3,663 tests across 173 test files. Key areas:
- 246 eval system tests (registry, snapshots, replay, variants, corpus, harness, judge, checks)
- 83 web search trigger tests
- 74 intent classification tests
- 70 knowledge graph + 50 graph integration tests
- 66 implementation tracking tests
- 55 proactive context surfacing tests
- 51 escalation tracker + 51 git stats tests
- 47 cross-deduplication + 47 claim tracker tests
- 39 fact verification + 38 graph walk generator tests
- 34 synthesis audit + 33 uncertainty detector tests
- 26 profile namespace + 23 web search citation tests
- 22 visual memory store + 22 visual memory pipeline tests
- 19 retrieval quality benchmarks (30 seed memories, recall@K + MRR)
Daemon is designed for local-first personal use. User memory is stored locally by default (ChromaDB + JSON files in data/). API keys are loaded from environment variables or .env files — .env.example contains placeholders only. No user data is transmitted except to the configured LLM API providers for generation.
Personal examples in this README are anonymized. The memory system's dry_run=True default for all deletion operations means no user data is auto-deleted without explicit action.
Five memory tiers modeled on cognitive architecture, stored across 13 ChromaDB collections:
| Tier | What It Stores | Retrieval Bias |
|---|---|---|
| Episodic | Raw conversation turns | Recency |
| Semantic | Extracted fact triples + Wikipedia (6.5M articles) | Truth score + relevance |
| Procedural | Git commits + learned skill patterns | Pattern matching |
| Summary | LLM-compressed conversation blocks (with source backlinks) | Relevance |
| Meta | Session reflections + open threads + code proposals + proactive insights | Priority / urgency |
| Synthesis | Accepted cross-domain connections with convergence tracking | Composite score + convergence |
The scoring function for ranking retrieved memories:
score(d, x) = sum( w_i(intent) * f_i(d, x) ) + bonuses - penalties
where weights w_i are overridden per-intent:
relevance (0.35) + recency (0.25) + truth (0.20) +
importance (0.05) + continuity (0.10) + structure (0.05)
bonuses: anchor_bonus + meta_bonus + graph_bonus (0.05 per entity, capped 0.15)
penalties: staleness (cascade from corrected facts, steep at 80%, capped 0.4) +
size penalty + deictic drift + analogy penalty
Cross-collection deduplication detects both cosine duplicates (threshold 0.92) and fact contradictions (same subject+predicate, different object). Runs dry-run only by default — live deletions require explicit GUI action.
Session start: Detects git changes since last session, builds a compact feature inventory, and injects codebase awareness into the first prompt.
Per-turn: Stores episodic memory, updates truth scores from correction/confirmation detection, runs fact extraction with verification gate, ingests facts into the knowledge graph, and transitions the escalation FSM.
Session end (11-step pipeline):
- Block summaries with source document backlinks
- Regex-based fact extraction with conflict verification
- LLM-assisted fact extraction with batch verification and graph ingestion
- Behavioral pattern extraction (cross-turn habit detection)
- Procedural skill extraction
- Self-improvement proposal generation (filtered against GOALS.md)
- Cross-collection deduplication scan (dry-run only, never auto-deletes)
- Open thread processing (resolution detection + extraction + cap enforcement)
- Implementation tracking (checks if previously proposed features have been built)
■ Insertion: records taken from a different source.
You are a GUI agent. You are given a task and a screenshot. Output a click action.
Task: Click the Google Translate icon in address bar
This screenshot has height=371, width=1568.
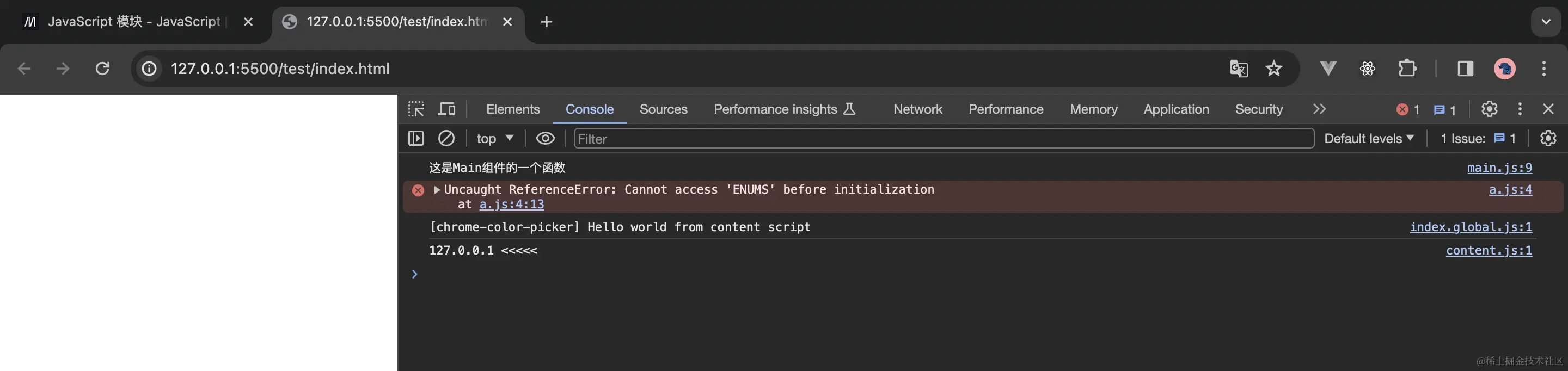click(x=1238, y=69)
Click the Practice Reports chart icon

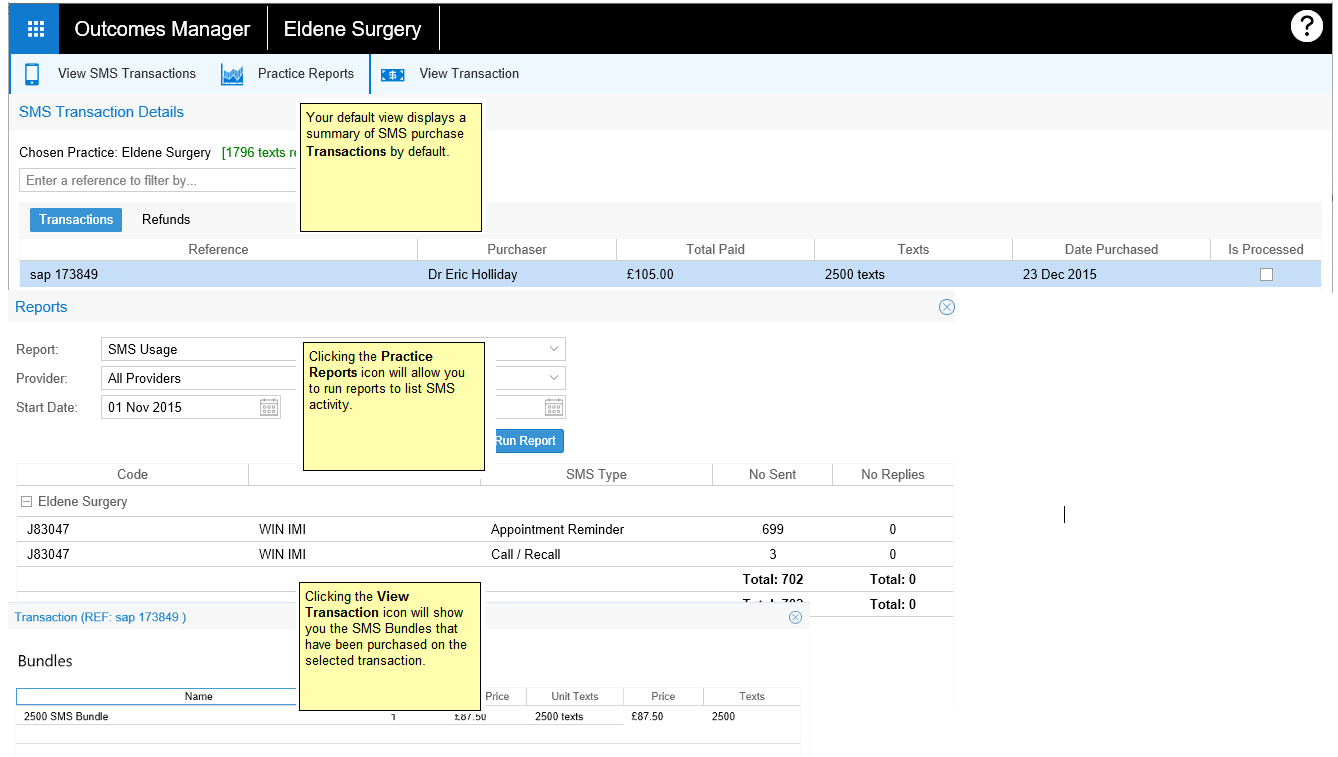232,75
- Synthesis dreaming (3-tier generator pipeline, currently disabled pending validation)
- Session reflection
Critical invariant: No user data is auto-deleted at shutdown.
This is the primary long-term goal. Everything else is infrastructure.
The idea: use Markov chain random walks across large embedded knowledge bases to generate candidate cross-domain connections, then filter through a multi-stage pipeline to surface genuinely novel, non-obvious links between ideas.
Three generator tiers (implemented, currently disabled pending grading validation):
- Tier 0 -- Retrieval (
synthesis_retriever.py): Structural query extraction -> FAISS semantic search (40M vectors) -> adversarial evaluation - Tier 1 -- Graph Walk (
graph_walk_generator.py): Biased Markov random walks across unified personal + Wikidata graph (30K nodes, 7K edges). Hub dampening, cross-domain walk constraint - Tier 2 -- Cross-Store (
synthesis_generator.py): Entity sampling from facts + wiki_knowledge, LLM bridge articulation
Filtering pipeline (7 stages):
| Stage | Gate | What It Does |
|---|---|---|
| 0 | Text Sanity | Min tokens, verb detection, repetition filter |
| 1 | Domain Crossing | Require 2+ distinct domains |
| 2 | Semantic Distance | Endpoint distance in [0.20, 0.90] |
| 3 | External Novelty | Wiki corpus search -- reject if too similar to known content |
| 4 | Internal Novelty | Synthesis memory check -- convergence signal from independent rediscovery |
| 5 | Coherence Judge | LLM rates INVALID/WEAK/MODERATE/STRONG -- minimum MODERATE |
| 6 | Composite Score | Weighted composite >= 0.65 |
Human audit queue: A blind review interface presents candidates without generator labels. Two-layer grading: 3 binary screening questions + 1-5 gut-feel slider. Auto-halt if FP rate exceeds 50%.
core/ # Request orchestration
+-- orchestrator.py # Main controller
+-- best_of_handler.py # Best-of-N/duel/ensemble generation
+-- context_pipeline.py # 8-stage query analysis (tone, topic, intent, STM)
+-- intent_classifier.py # Regex-first intent classification (9 types)
+-- escalation_tracker.py # Crisis cooldown FSM (4 states)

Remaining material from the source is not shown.